I’ve seen prolonged dying many times. Usually there is a good explanation, the individual is young or has kids they don’t want to leave.  Sometimes it’s an unresolved conflict or an irrational fear of dying. Regardless of the reason, if a reason, the process becomes extremely tough on the family.

One of the tougher ones for me to explain happened in a young woman I cared for recently named Katie.  Although there were young kids involved, they had been removed from the family. Those by Katie’s bedside each day were her mother, brother’s and sisters. Katie had fought cancer for several years, far outliving her original prognosis.

While I had explained initially to family I supposed this would be long and hard – They and I weren’t prepared for the 4 weeks without any food or water that Katie laid in our hospice bed.  She was incredibly thin, bones outlining her face and jaw, eyes sunken. She was rarely awake, but when so, in terrible agony, not from physical pain but internal fighting and issues never dealt with.

Her family was devout, cradling her in bed, attending to any sigh or moan, never leaving her side. Each morning they looked at me with strained eyes and weary souls hoping I would tell them she would die that day.  But each day Katie’s un-readiness allowed her body to somehow exist past the point of human understanding.

Her final week she had stopped making any urine. Her blood pressure, barely palpable stayed around 50/30. Her toes black from no circulation, and the blood pooling we normally see after death called liver mortis was present despite the fact that she hadn’t actually died.  She was no longer able to move or talk or moan. It was as if her physical body began it’s decomposition in lieu of her utter refusal to actually die.

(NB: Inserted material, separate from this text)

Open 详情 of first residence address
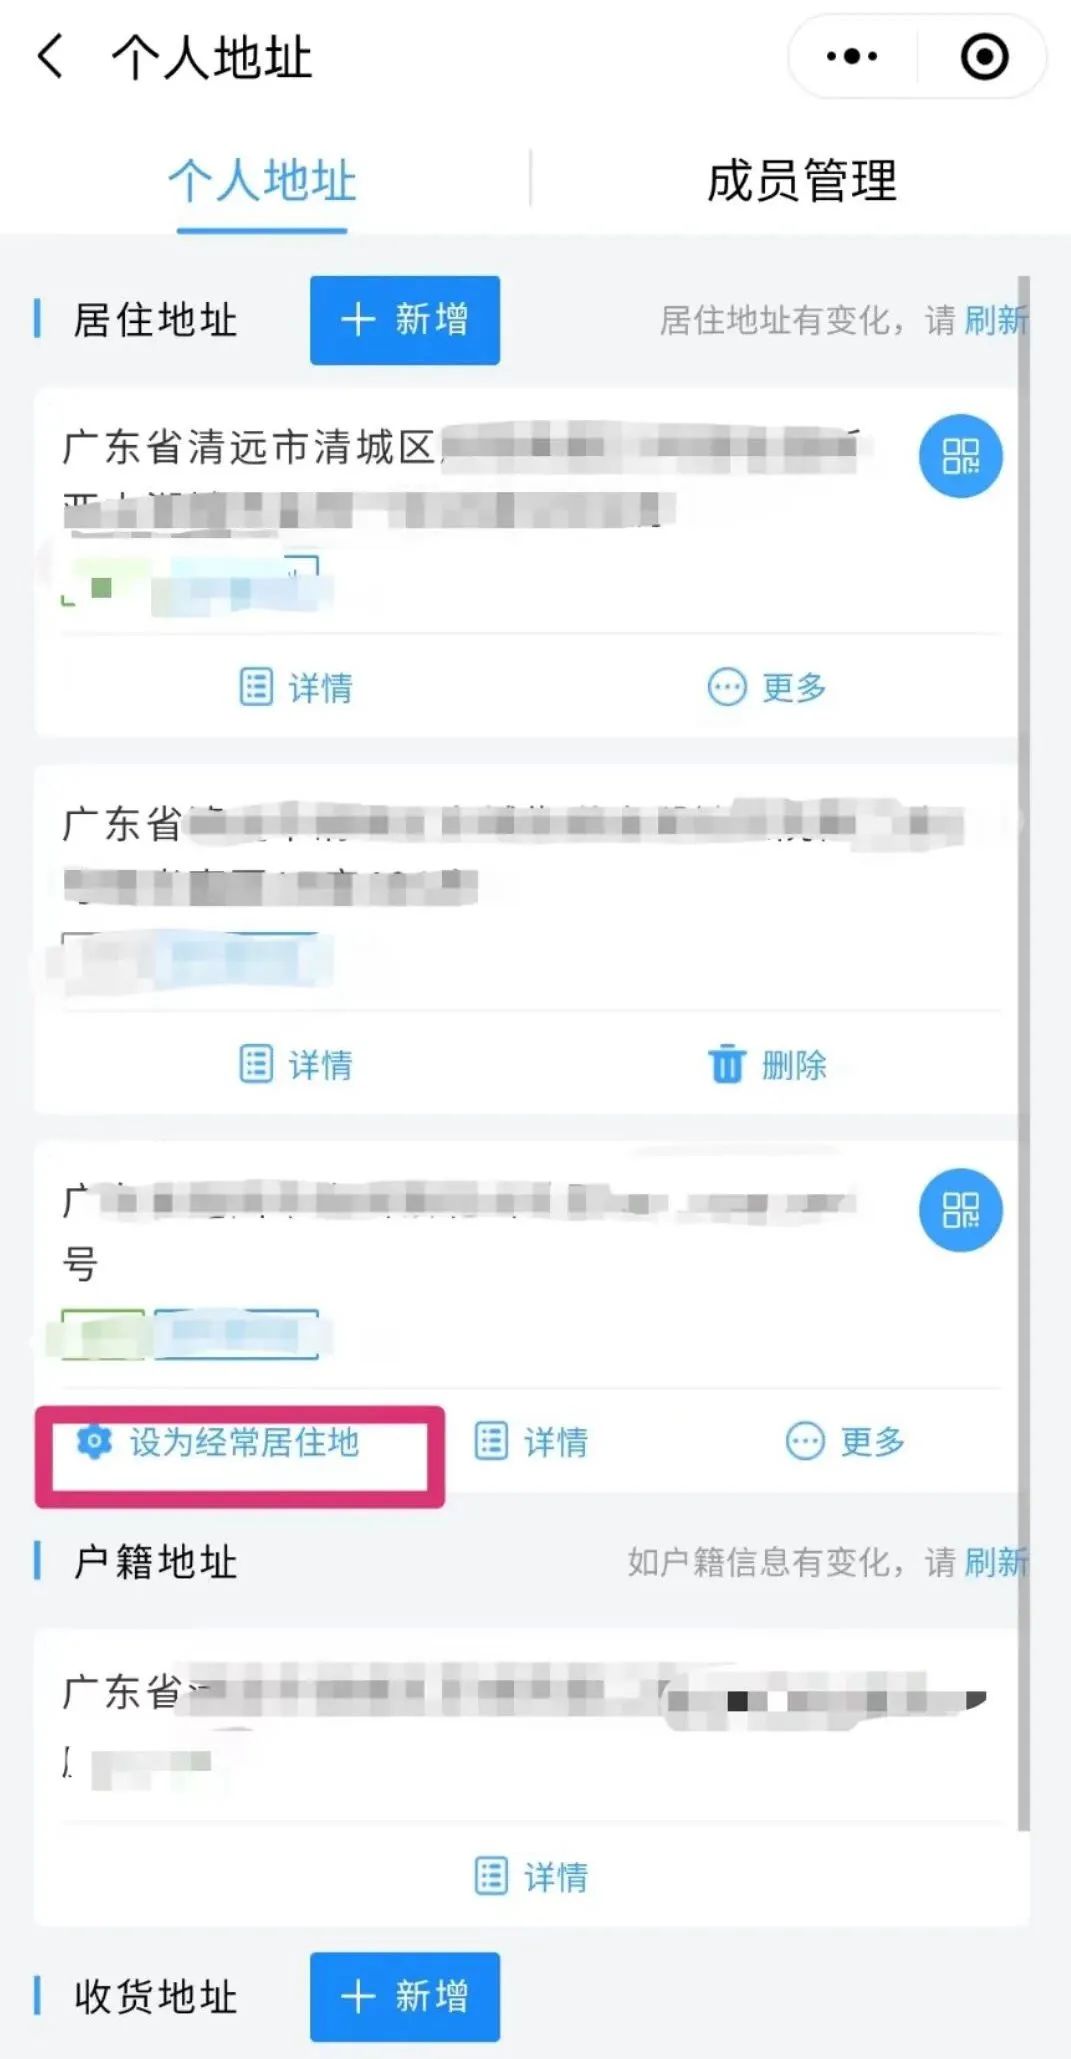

The family became more and more erratic in their exhaustion. Telling her often that it was okay for her to die. In one unbelievable moment, as this living corpse lay with family in tears surrounding her, they began to angrily plead, “Katie, you must go, let go… it’s okay, it’s time to die…we can’t take this any more, won’t you please just die!” It was in those moments that a defiantly strong voice suddenly echoed gutturally  from the skeletal figure shaking the room to silence, “NO!!!!”

Don’t tell me that Katie’s prolonged dying wasn’t in her control. I am not sure how to envision her intangible will, but it was physically keeping her “here”.  In medicine we can’t measure will or fight or some one’s “spirit” but one thing I’ve come to learn, it can play a huge role in the way we leave this earth.

While her death was prolonged and many would say full of suffering, I must respect that it truly was Katie’s choice. And had we interfered medically, shortening her time, like so many had pleaded for us to do, ultimately we would have disrespected that choice. Katie of course finally did die, likely against her will, a few days after her outburst.